The United States government, in contrast to the EU, South Korea, and China, has largely ignored the rising cybersecurity implications of the metaverse and China’s efforts to lead in this space. Admittedly, the U.S. government has issued several strategies on national security, emerging technology, and cybersecurity that could impact the security of XR technologies.
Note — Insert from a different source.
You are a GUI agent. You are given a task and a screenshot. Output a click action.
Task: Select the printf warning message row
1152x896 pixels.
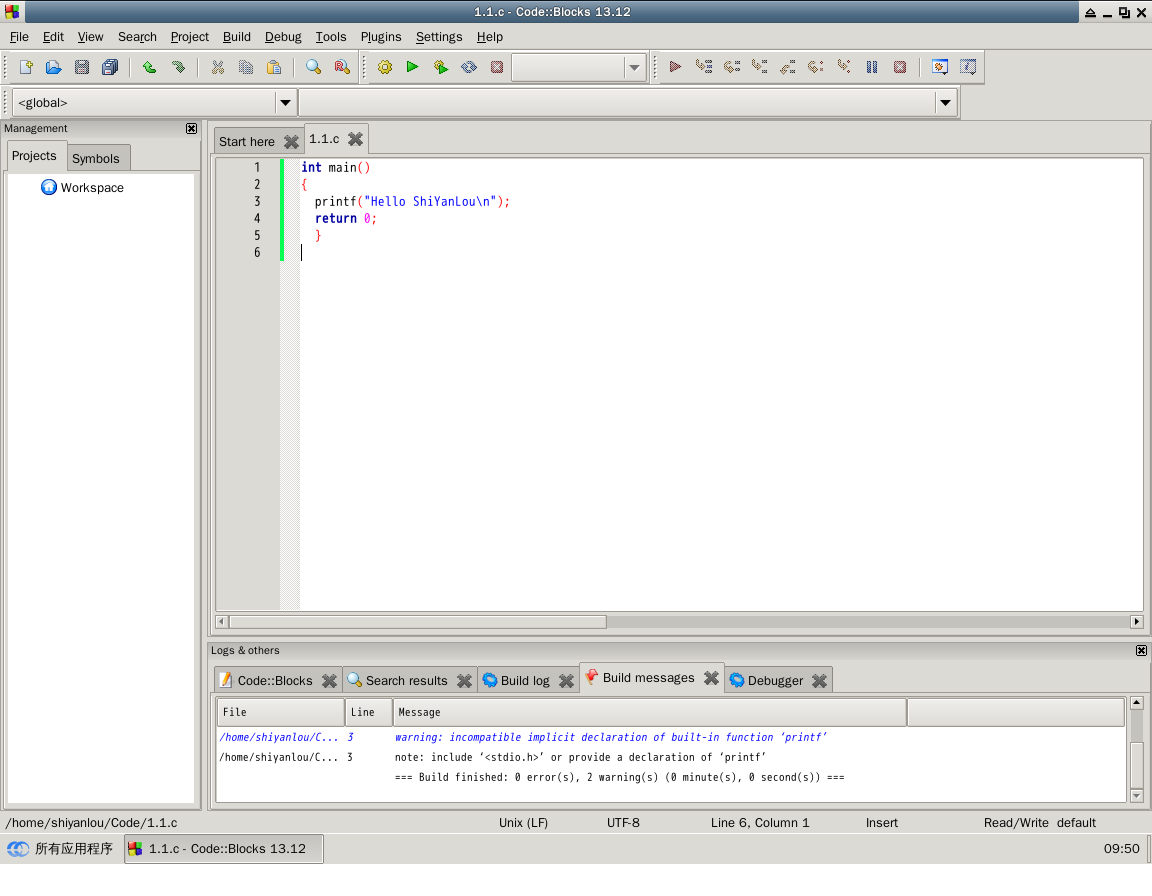(x=610, y=737)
The 2022 National Security Strategy details that technology is “central to today’s geopolitical competition and to the future of our national security,” and highlights the importance of competing against China in the tech marketplace.¹ The National Standards Strategy for Critical and Emerging Technology also details the importance of the U.S. government working with private-sector partners and academia to lead in Standards Developing Organizations (SDOs) because the failure to do so could have security implications.² This point was also reiterated in the 2023 U.S. National Cybersecurity Strategy, which calls for the need to engage in SDOs “to secure emerging technologies, enable interoperability, foster global market competition, and protect our national security and economic advantage.”³ The strategy also calls for securing supply chains, shifting liability for insecure software on the producers, and ensuring that holders of data are responsible stewards.
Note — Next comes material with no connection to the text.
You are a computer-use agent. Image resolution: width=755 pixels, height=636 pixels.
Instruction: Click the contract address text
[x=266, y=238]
None of these strategies mention XR technologies as an emerging technology to keep an eye on.⁴ Arguably, there will be some beneficial cybersecurity impacts on XR technologies if semiconductor supply chains are strengthened and if MSPs can secure the data they store. But without XR detailed in these national strategies, it is unlikely the U.S. government will devote time and resources to specifically address those unique challenges. The National Cybersecurity Strategy’s Implementation Plan, for example, has thorough descriptions on how key parts of the strategy will be implemented, leaving little room—or resources—for deviation.⁵

Looking beyond these national strategies for XR-specific plans also shows that the United States is behind other countries. The Government Accountability Office and CRS have issued a few informational reports on metaverse focused on military applications and privacy concerns, but pass mentions of cybersecurity concerns.⁶ NIST also has an “XR Community of Interest” that convenes subject matter experts whose work ranges from “visualizing crystalline structures to simulating public safety situations, performing usability testing, and creating standards,” but their last “highlights post” was in 2021.⁷

In general, Congress as a whole has taken some steps, but nothing of significance. Congress was initially ahead of the game by creating the “Caucus on Virtual, Augmented, and Mixed Reality Technologies” in May of 2017 to “promote the advancing technologies of virtual reality, augmented reality, and mixed reality to Members of Congress and their staff.”⁸ However, it is unclear what actions the caucus has taken since its inception. A handful of senators—unaffiliated with the Caucus—issued a letter to the Federal Trade Commission (FTC) on VR and children’s privacy, and they urged the FTC to use authorities under the Children’s Online Privacy Protection Act to protect children using VR devices.⁹ In 2022, the House introduced a resolution to make November “National XR Month” to raise awareness of XR’s economic impact. Specifically, the resolution noted that XR “plays an essential role in supporting United States national security objectives, where it is (1) used by the United States military for training programs; and (2) used for emergency preparedness and disaster response and management.”¹⁰ The resolution ultimately failed. Most recently, a bill was introduced in 2023 for the Labor Department to develop “immersive technology education and training programs for workforce development” that includes XR technologies, but it has not seen a vote in the House. Another bill would create a “Bureau of Digital Services Oversight and Safety” in the FTC to create regulations for a number of digital services, including AR and VR. And, apparently under the guise of Great Power Competition, one House member introduced a bill to “prohibit the use of Federal funds by the Department of Health and Human Services to award a grant for any virtual reality platform designed to teach children in China how to cross the street.”¹¹

Although these bills have failed to gain traction in Congress, some XR-related bills have become laws through the National Defense Authorization Act, including:

• Development of a digital health strategy by The Secretary of Defense to incorporate new and emerging technologies and methods, including virtual reality, in the provision of clinical care within the military health system;¹²
• Increased funding for airborne AR for pilot training; and¹³
• An analysis of whether emerging technologies, such as augmented reality, may aid in new shipbuilder training.¹⁴

Regardless of U.S. inaction, the combination of how the metaverse will impact society and other countries’ policy responses to governing XR technologies illustrates that the metaverse is here and will continue to expand. XR technologies promise countless benefits, but the potential pervasiveness of the technology will introduce new vulnerabilities that malicious actors will surely exploit. While society will not collapse if a customer is unable to see how their kitchen would look like with sky blue walls, the incorporation and potential dependency of critical infrastructure and military actions on XR could pose a threat. Indeed, the United States saw a rise in ransomware attacks on schools and health care facilities when society transitioned their lives online with the onset of COVID-19. It is therefore highly likely, if not expected, for malicious actors to find loopholes in hardware and software as XR devices and applications become increasingly popular. The impact could be alarming, ranging from compromised personal data to military espionage. It is time for the United States to take action.